:: WORK ORDER ::
Take the lines from the one with "Where should I click to: Click the notification" through the last line of the material below and write them out exactly, without any pictures.

━━ MATERIALS PROVIDED

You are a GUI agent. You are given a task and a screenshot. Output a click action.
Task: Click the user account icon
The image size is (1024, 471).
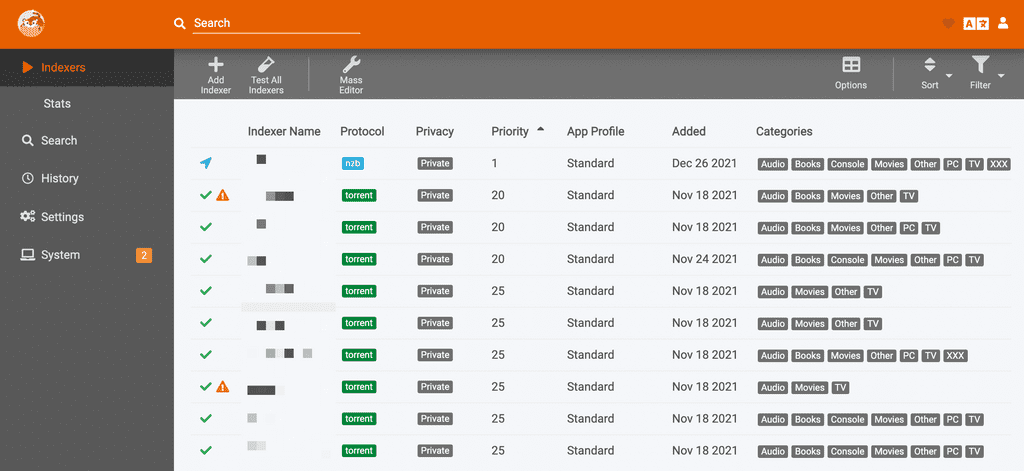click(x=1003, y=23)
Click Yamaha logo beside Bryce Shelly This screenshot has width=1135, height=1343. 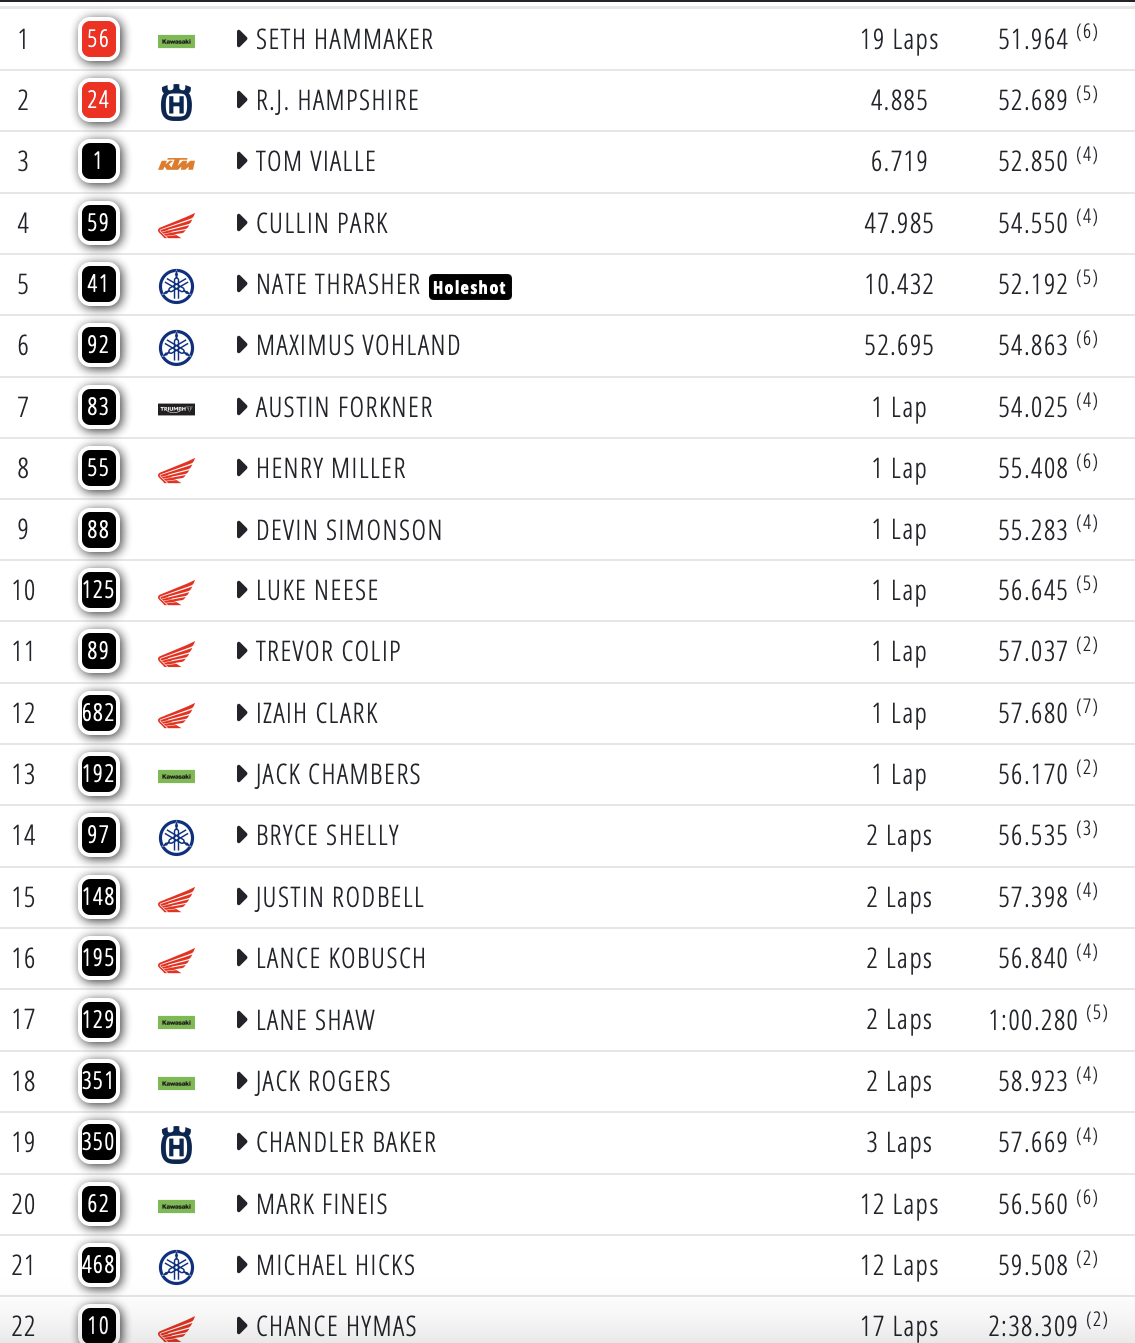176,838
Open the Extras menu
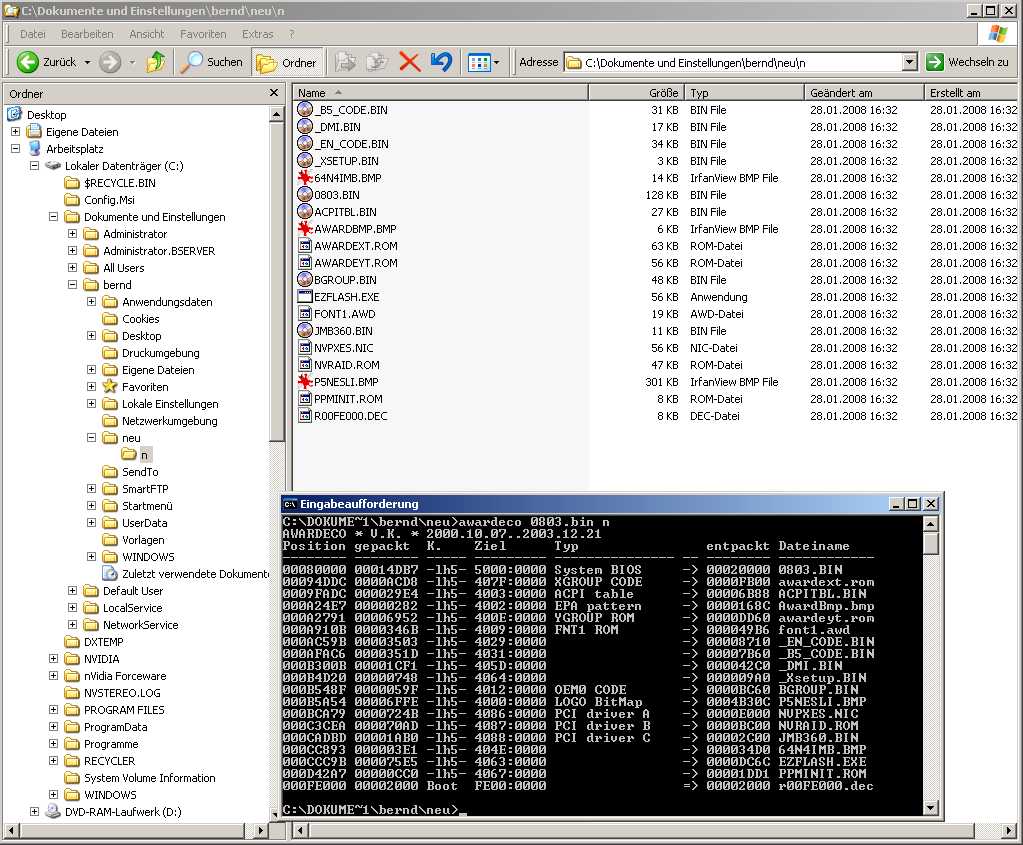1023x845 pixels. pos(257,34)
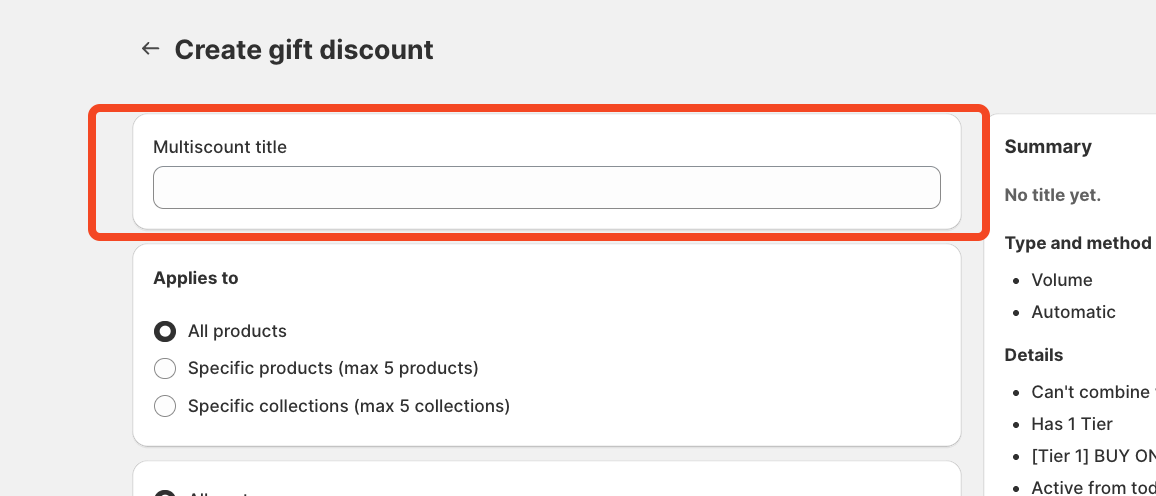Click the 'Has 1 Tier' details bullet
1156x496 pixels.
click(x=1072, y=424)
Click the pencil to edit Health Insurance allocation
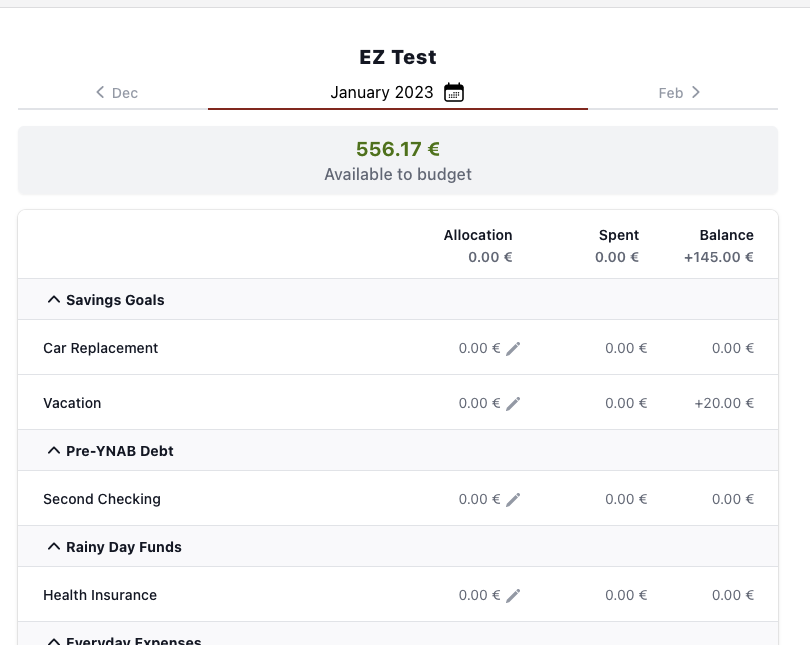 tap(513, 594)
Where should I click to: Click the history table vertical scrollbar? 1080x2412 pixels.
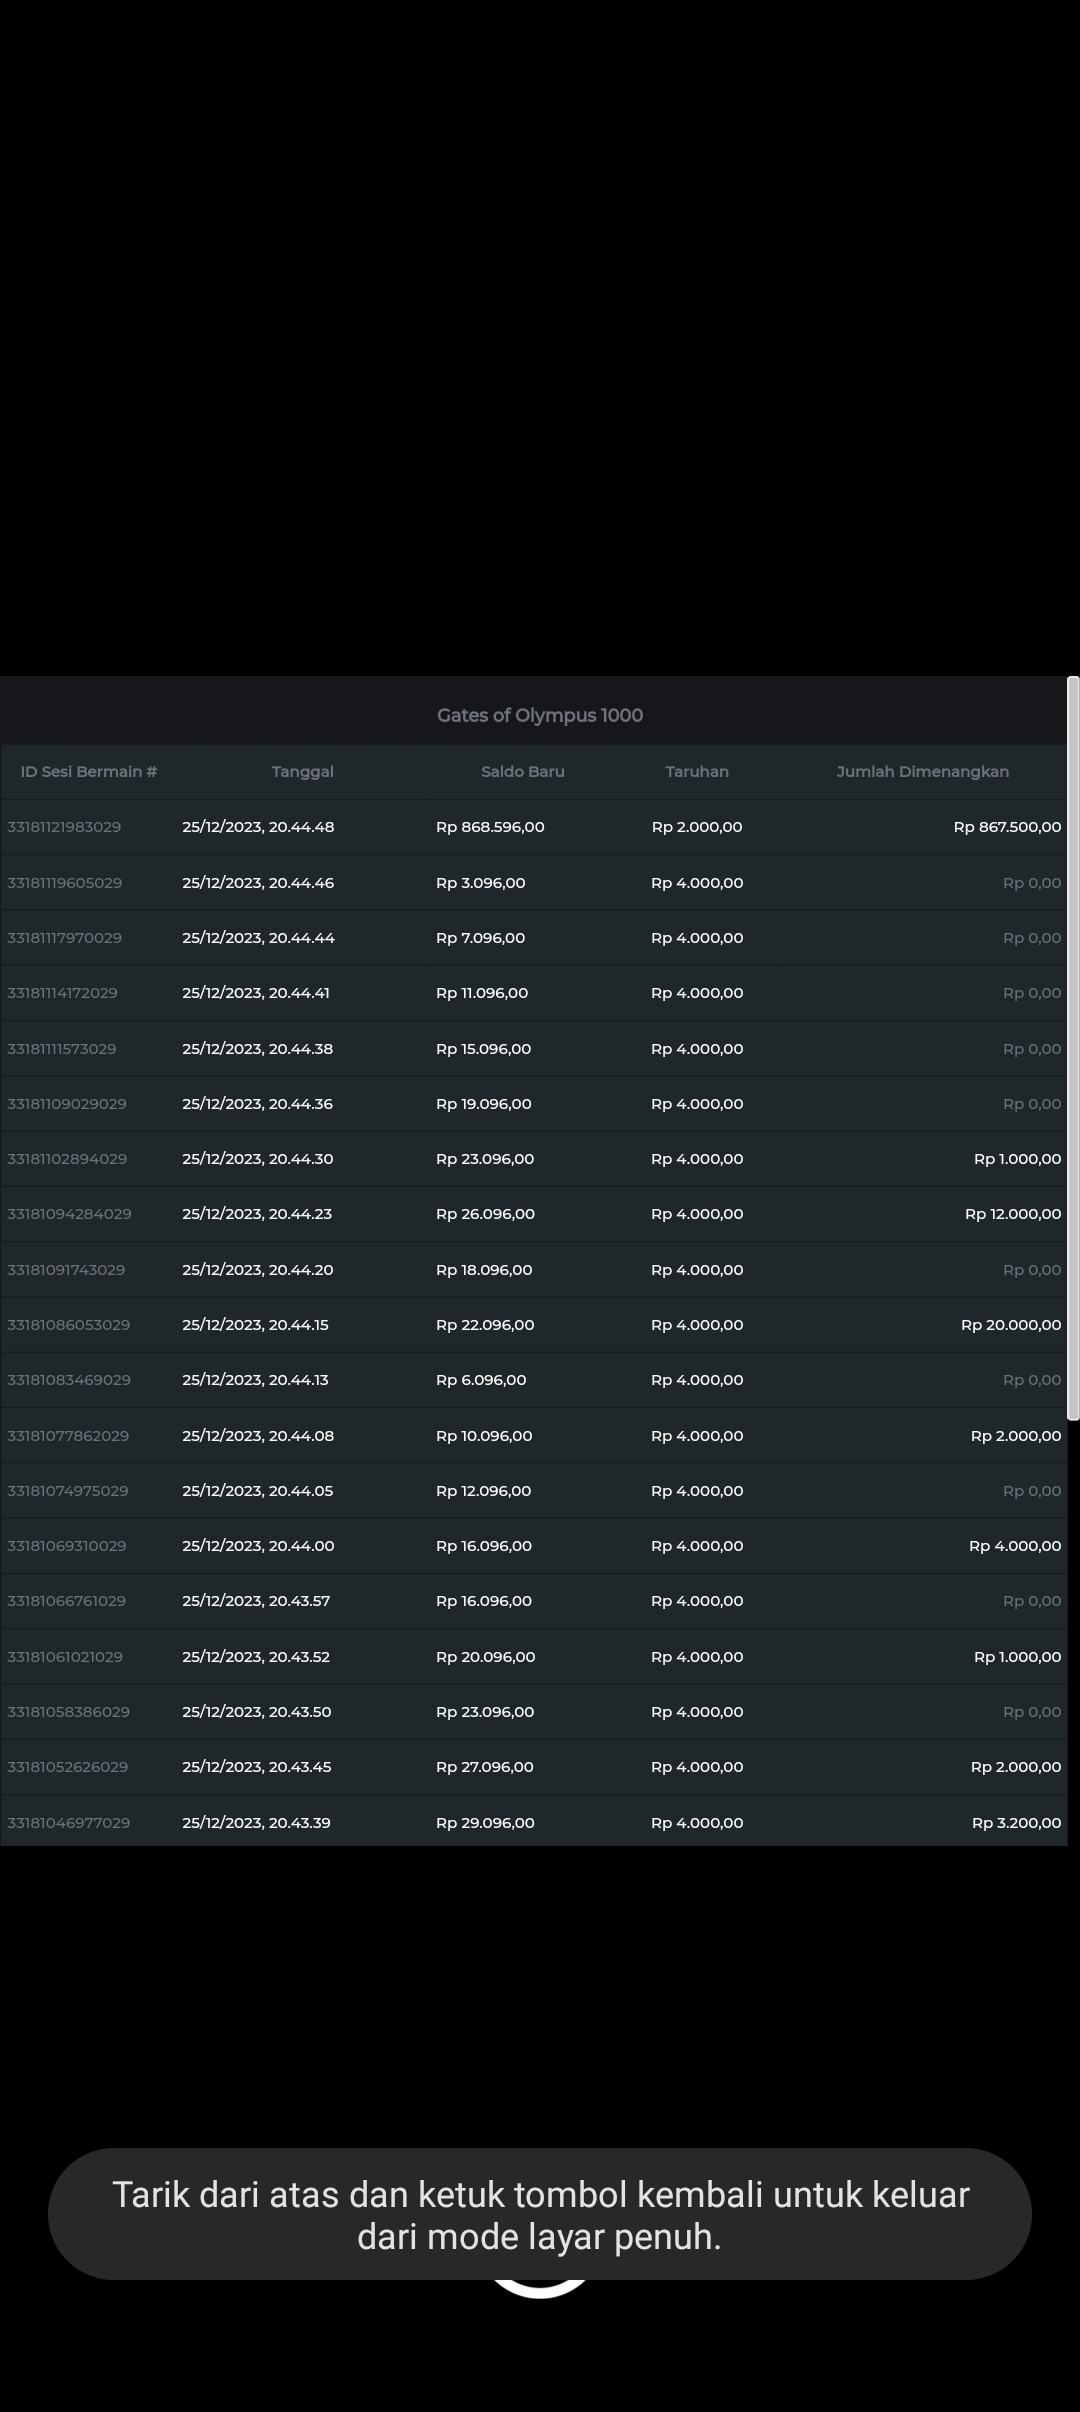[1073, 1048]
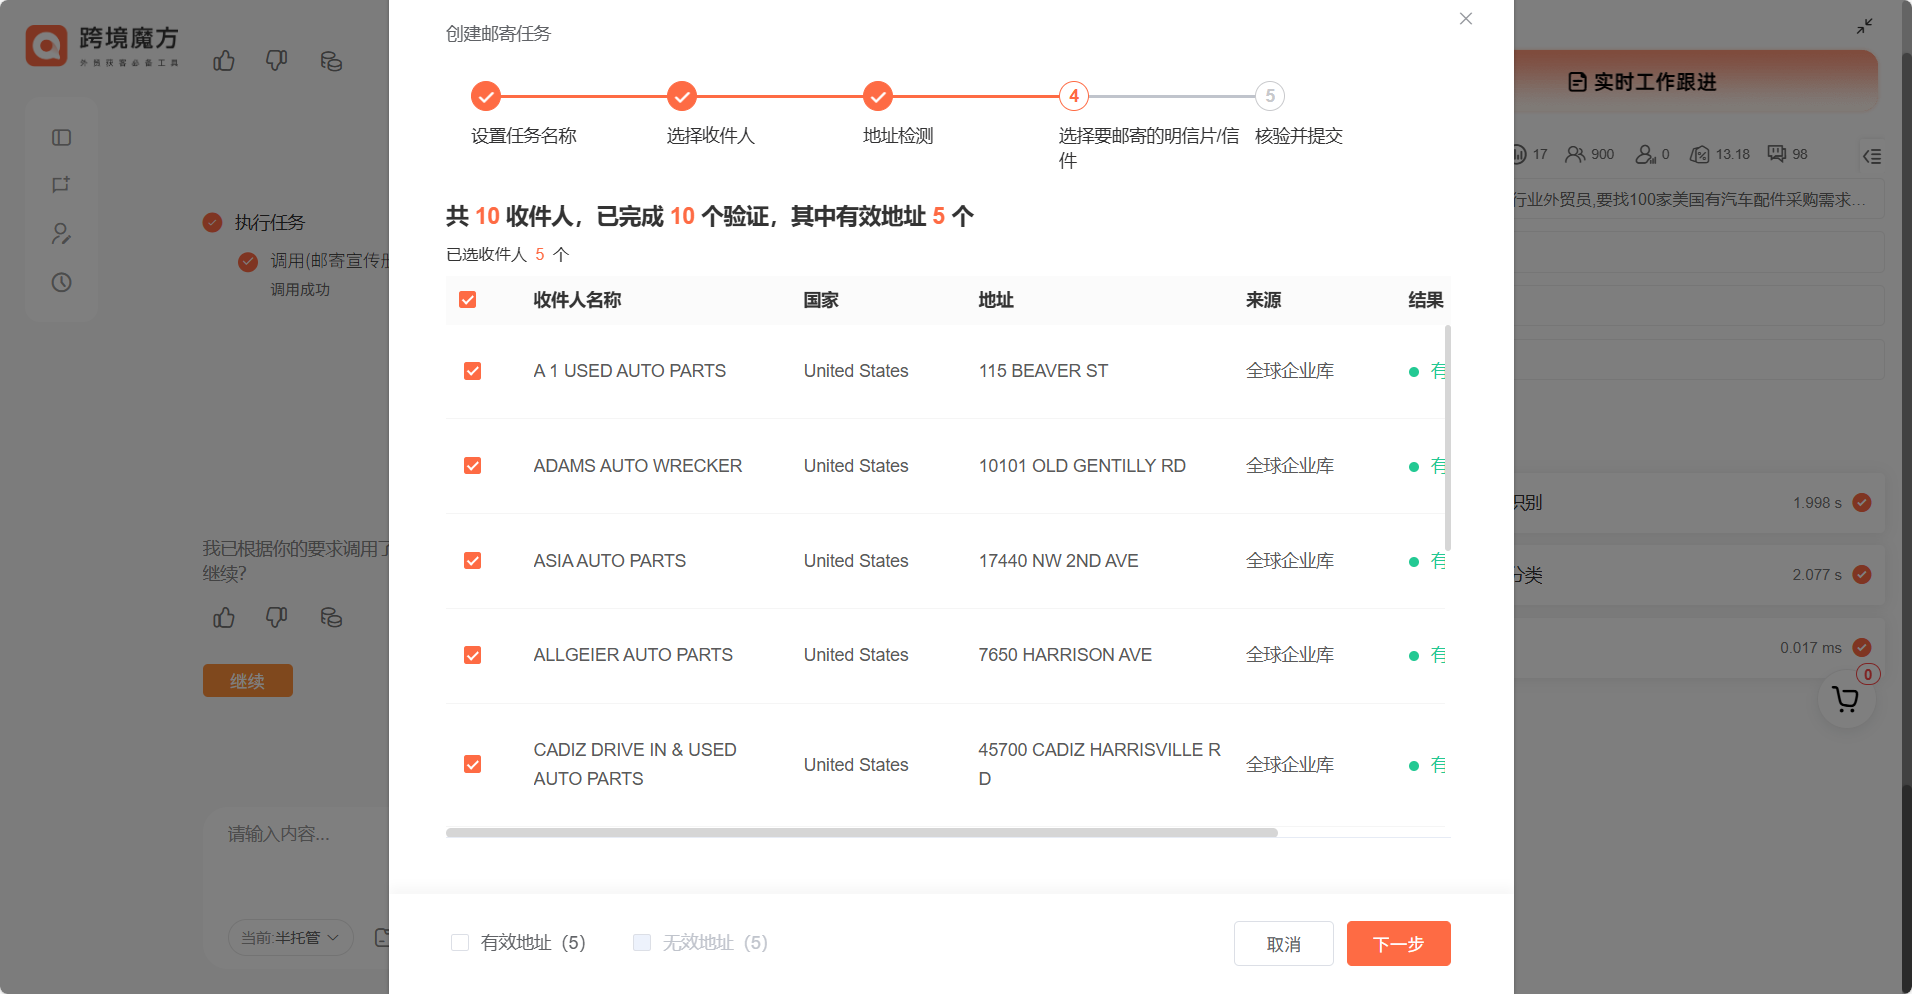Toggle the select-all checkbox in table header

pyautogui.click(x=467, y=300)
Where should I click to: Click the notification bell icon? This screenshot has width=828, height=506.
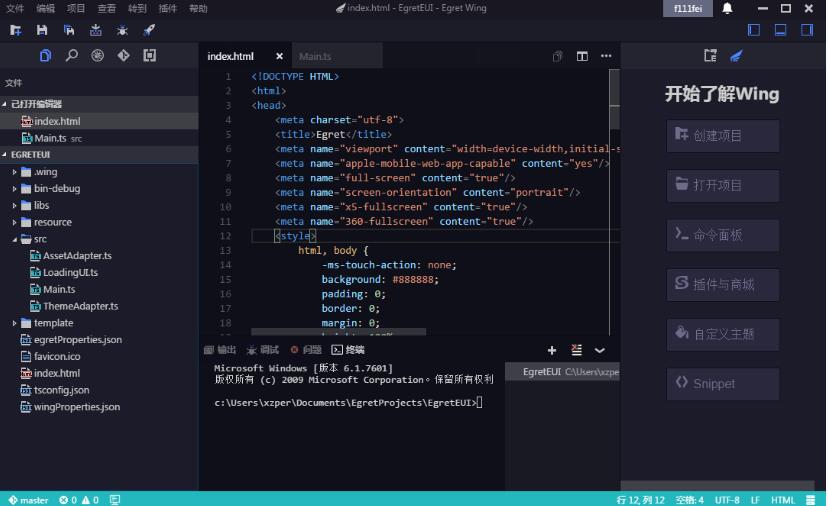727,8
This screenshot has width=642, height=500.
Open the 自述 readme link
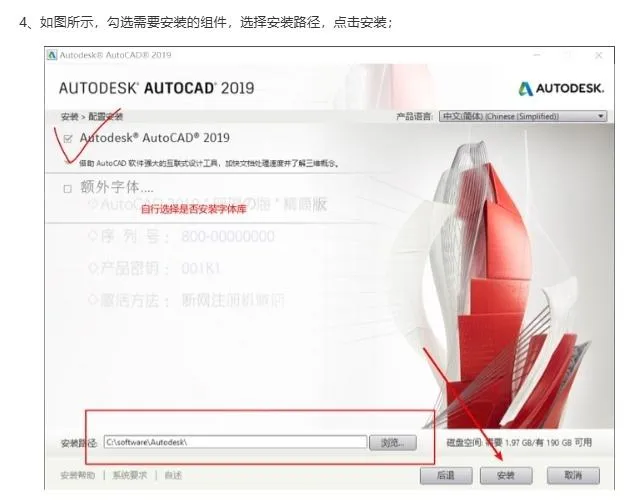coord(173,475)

━━━━

:: RESPONSE ::
Where should I click to: Click the notification bell icon? This screenshot has width=828, height=506.
727,8
This screenshot has width=642, height=500.
Open the 自述 readme link
coord(173,475)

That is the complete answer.